→ **Work instruction**
Reproduce each line from the first in the data through the line that contains "Click the Condition: New" exactly; give nothing else.

---------- Records provided ----------

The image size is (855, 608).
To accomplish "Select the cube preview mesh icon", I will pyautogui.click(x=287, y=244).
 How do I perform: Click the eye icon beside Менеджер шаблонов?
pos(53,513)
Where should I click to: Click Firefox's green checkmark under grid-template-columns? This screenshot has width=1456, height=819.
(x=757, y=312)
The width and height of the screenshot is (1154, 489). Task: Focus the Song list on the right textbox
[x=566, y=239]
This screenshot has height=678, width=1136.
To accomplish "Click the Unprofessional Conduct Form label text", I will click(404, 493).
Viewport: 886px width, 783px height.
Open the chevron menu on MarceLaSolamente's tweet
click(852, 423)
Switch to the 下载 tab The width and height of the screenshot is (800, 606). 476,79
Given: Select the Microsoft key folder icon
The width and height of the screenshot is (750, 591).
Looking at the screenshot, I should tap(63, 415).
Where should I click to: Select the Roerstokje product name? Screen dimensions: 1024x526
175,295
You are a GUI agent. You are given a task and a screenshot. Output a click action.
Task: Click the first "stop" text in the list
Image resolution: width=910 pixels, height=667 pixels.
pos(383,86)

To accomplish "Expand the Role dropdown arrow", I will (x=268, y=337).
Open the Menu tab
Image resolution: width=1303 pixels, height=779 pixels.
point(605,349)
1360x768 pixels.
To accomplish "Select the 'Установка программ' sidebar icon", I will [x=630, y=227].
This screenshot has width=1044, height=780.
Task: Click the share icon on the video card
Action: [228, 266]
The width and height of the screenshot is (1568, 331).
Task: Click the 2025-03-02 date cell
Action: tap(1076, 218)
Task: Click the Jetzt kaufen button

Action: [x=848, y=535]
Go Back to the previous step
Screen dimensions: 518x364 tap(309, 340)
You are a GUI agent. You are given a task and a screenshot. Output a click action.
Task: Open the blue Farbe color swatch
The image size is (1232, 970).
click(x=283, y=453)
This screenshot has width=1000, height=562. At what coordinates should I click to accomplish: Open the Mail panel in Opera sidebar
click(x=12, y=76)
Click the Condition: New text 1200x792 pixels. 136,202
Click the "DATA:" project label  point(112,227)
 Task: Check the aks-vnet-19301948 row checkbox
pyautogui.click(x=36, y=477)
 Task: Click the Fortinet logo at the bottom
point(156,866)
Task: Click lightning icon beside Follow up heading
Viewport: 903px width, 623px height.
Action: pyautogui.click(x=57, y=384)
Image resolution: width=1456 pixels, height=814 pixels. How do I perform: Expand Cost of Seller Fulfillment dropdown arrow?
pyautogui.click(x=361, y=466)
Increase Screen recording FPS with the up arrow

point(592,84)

----------

→ **Finished task**
The image size is (855, 608).
To accomplish "Select the cube preview mesh icon", I will pyautogui.click(x=287, y=244).
 How do I perform: Click the eye icon beside Менеджер шаблонов?
pos(53,513)
Where should I click to: Click Firefox's green checkmark under grid-template-columns? This screenshot has width=1456, height=819.
(x=757, y=312)
The width and height of the screenshot is (1154, 489). Task: Focus the Song list on the right textbox
[x=566, y=239]
This screenshot has height=678, width=1136.
To accomplish "Click the Unprofessional Conduct Form label text", I will click(404, 493).
Viewport: 886px width, 783px height.
Open the chevron menu on MarceLaSolamente's tweet
click(852, 423)
Switch to the 下载 tab The width and height of the screenshot is (800, 606). 476,79
Given: Select the Microsoft key folder icon
The width and height of the screenshot is (750, 591).
Looking at the screenshot, I should tap(63, 415).
Where should I click to: Select the Roerstokje product name? Screen dimensions: 1024x526
175,295
You are a GUI agent. You are given a task and a screenshot. Output a click action.
Task: Click the first "stop" text in the list
Image resolution: width=910 pixels, height=667 pixels.
pos(383,86)

To accomplish "Expand the Role dropdown arrow", I will (x=268, y=337).
Open the Menu tab
Image resolution: width=1303 pixels, height=779 pixels.
point(605,349)
1360x768 pixels.
To accomplish "Select the 'Установка программ' sidebar icon", I will [x=630, y=227].
This screenshot has width=1044, height=780.
Task: Click the share icon on the video card
Action: [228, 266]
The width and height of the screenshot is (1568, 331).
Task: Click the 2025-03-02 date cell
Action: tap(1076, 218)
Task: Click the Jetzt kaufen button

Action: [x=848, y=535]
Go Back to the previous step
Screen dimensions: 518x364 tap(309, 340)
You are a GUI agent. You are given a task and a screenshot. Output a click action.
Task: Open the blue Farbe color swatch
The image size is (1232, 970).
click(x=283, y=453)
This screenshot has width=1000, height=562. At what coordinates should I click to accomplish: Open the Mail panel in Opera sidebar
click(x=12, y=76)
Click the Condition: New text 1200x792 pixels. 136,202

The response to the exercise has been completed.